Le Popol-Vuh (également retranscrit Pop Wuh ou Popol Wu'uj à partir de l'expression quiché signifiant littéralement « livre de la natte »[1], généralement traduit par « Livre du Conseil » ou « Livre de la Communauté »[2]) est un texte mythologique maya rédigé en quiché à l'époque coloniale. C'est le document le plus important dont nous disposons sur les mythes de la civilisation maya.

Il s'agit d'une sorte de « Bible » maya (il comporte en effet des éléments similaires à ceux de la Bible) dont le contenu, remontant à la période précolombienne, relate l'origine du monde et plus particulièrement du peuple quiché, l'une des nombreuses ethnies mayas, dont le centre de rayonnement se situait dans la partie occidentale du Guatemala actuel. Le livre inclut une généalogie royale de la période postclassique accordant une place prééminente à la lignée Kaweq[3].

Le seul manuscrit existant, transcrit entre 1701 et 1703 par Francisco Ximénez, est conservé à la Newberry Library de Chicago (Ayer 1515 ms)[4]. Il a fait l'objet de plusieurs traductions, en particulier en espagnol, français, anglais et allemand.

### LIGNES FOURNIES

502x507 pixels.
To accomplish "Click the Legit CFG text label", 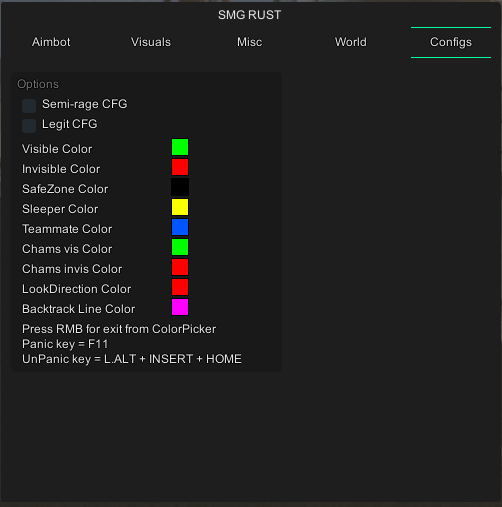I will click(70, 124).
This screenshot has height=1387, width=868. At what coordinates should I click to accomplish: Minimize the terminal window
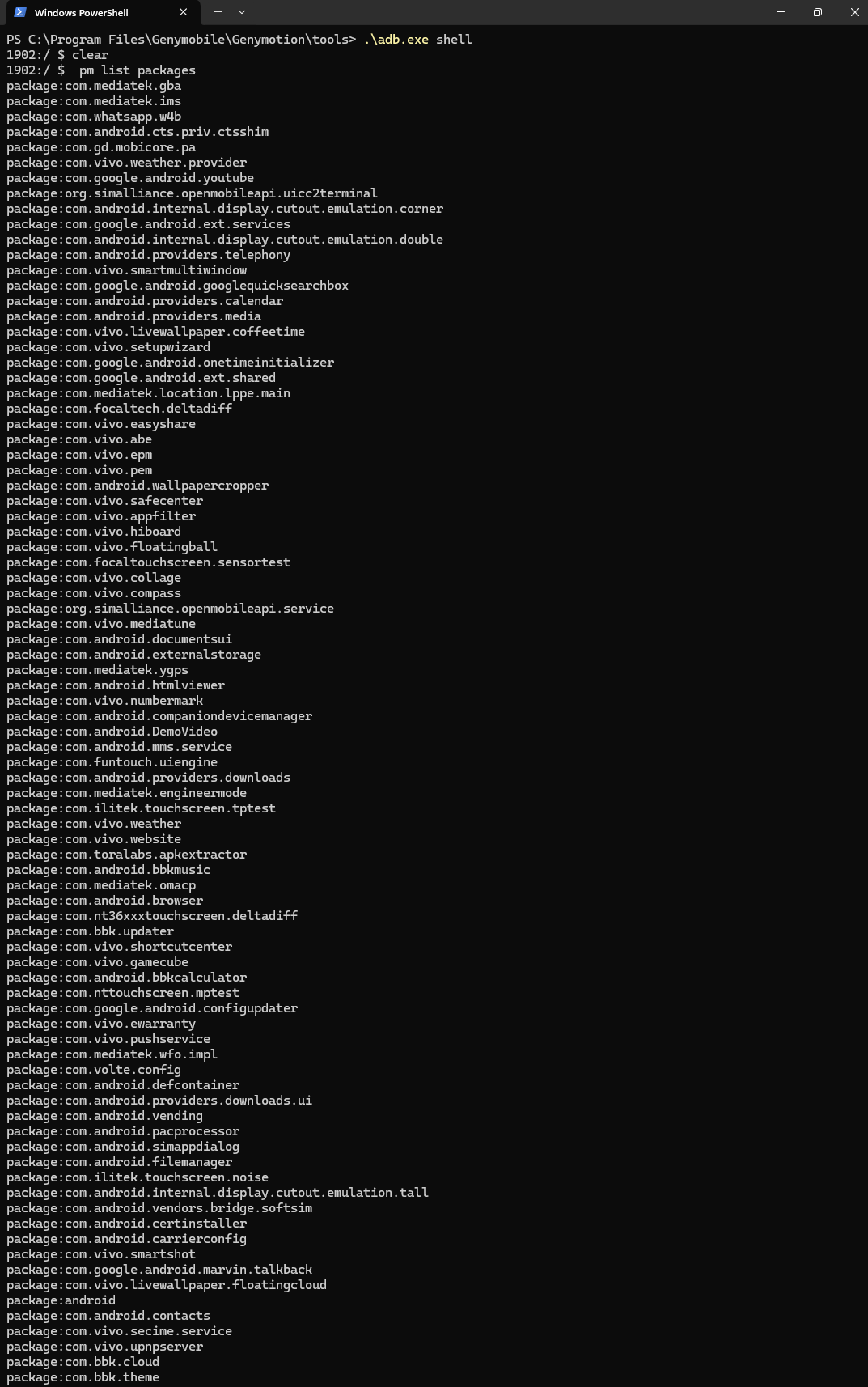781,12
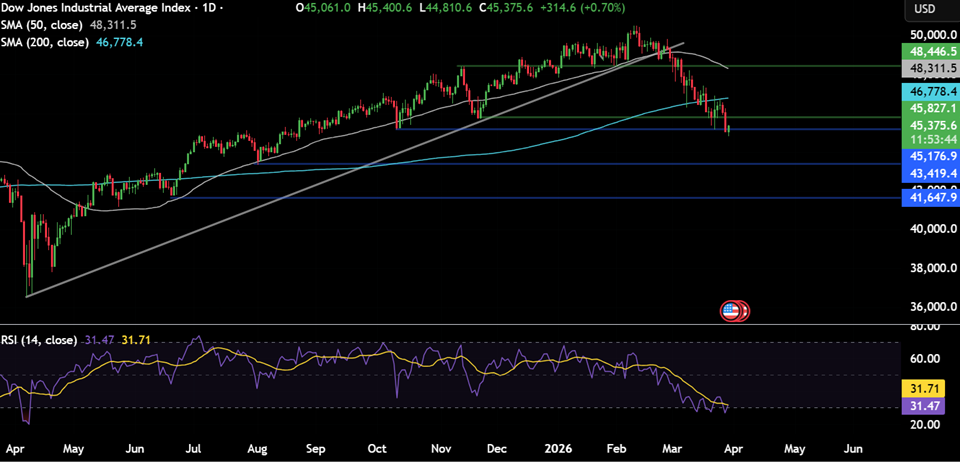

### CONSIGNE
Mettez à jour l'extrait sur le Popol-Vuh en recopiant le passage allant de « Le seul manuscrit » jusqu'à « anglais et allemand. » inclus, avec « manuscrit » remplacé par « exemplaire ». Les lignes n'ont aucun rapport avec l'extrait.

### RÉPONSE
Le seul exemplaire existant, transcrit entre 1701 et 1703 par Francisco Ximénez, est conservé à la Newberry Library de Chicago (Ayer 1515 ms)[4]. Il a fait l'objet de plusieurs traductions, en particulier en espagnol, français, anglais et allemand.